# Embeddings-based recommendations

Text embeddings can be used to build recommendation systems that recommend products such as books and movies based on other products that you like. The basic approach is to create embeddings from textual descriptions of each item and then use a technique such as [cosine similarity](https://en.wikipedia.org/wiki/Cosine_similarity) to quantify similarity between embeddings. Scikit-learn provides tools such as the [cosine_similarity](https://scikit-learn.org/stable/modules/generated/sklearn.metrics.pairwise.cosine_similarity.html) function to aid in computing similarity, while OpenAI offers embeddings models such as `text-embedding-3-small` to create high-quality embeddings. Let's build an embeddings-based recommendation system that takes a movie title as input and returns a list of similar movies.

![](Images/movies.png)

Start by loading a database of 4,800 movies that includes information such as the director, the cast, and the genre of each movie, as well as keywords describing the movie.

In [None]:
import pandas as pd

df = pd.read_csv('Data/movies.csv')
df.head()

Remove all of the columns except the ones that will be used to quantify similarities between movies.

In [2]:
df = df[['title', 'genres', 'keywords', 'cast', 'director']]
df = df.fillna('') # Fill missing values with empty strings
df.head()

Unnamed: 0,title,genres,keywords,cast,director
0,Avatar,Action Adventure Fantasy Science Fiction,culture clash future space war space colony so...,Sam Worthington Zoe Saldana Sigourney Weaver S...,James Cameron
1,Pirates of the Caribbean: At World's End,Adventure Fantasy Action,ocean drug abuse exotic island east india trad...,Johnny Depp Orlando Bloom Keira Knightley Stel...,Gore Verbinski
2,Spectre,Action Adventure Crime,spy based on novel secret agent sequel mi6,Daniel Craig Christoph Waltz L\u00e9a Seydoux ...,Sam Mendes
3,The Dark Knight Rises,Action Crime Drama Thriller,dc comics crime fighter terrorist secret ident...,Christian Bale Michael Caine Gary Oldman Anne ...,Christopher Nolan
4,John Carter,Action Adventure Science Fiction,based on novel mars medallion space travel pri...,Taylor Kitsch Lynn Collins Samantha Morton Wil...,Andrew Stanton


Add a new column named "features" to the DataFrame that combines all of the words in the other columns.

In [3]:
df['features'] = df['title'] + ' ' + df['genres'] + ' ' + df['keywords'] + ' ' + df['cast'] + ' ' + df['director']
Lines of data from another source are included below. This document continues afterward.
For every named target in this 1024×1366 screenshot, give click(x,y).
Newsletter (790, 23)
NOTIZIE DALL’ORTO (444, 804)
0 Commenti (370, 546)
Use OpenAI's `text-embedding-3-small` model to generate an embedding for each feature and Scikit's [cosine_similarity](https://scikit-learn.org/stable/modules/generated/sklearn.metrics.pairwise.cosine_similarity.html) function to generate a similarity matrix.

In [4]:
import numpy as np
from openai import OpenAI

client = OpenAI(api_key='OPENAI_API_KEY')
embeddings = []

for index, row in df.iterrows():
    feature = row['features']

    response = client.embeddings.create(
        model='text-embedding-3-small',
        dimensions=256, # Limit each embedding bector to 256 dimensions
        input=feature
    )

    embeddings.append(response.data[0].embedding)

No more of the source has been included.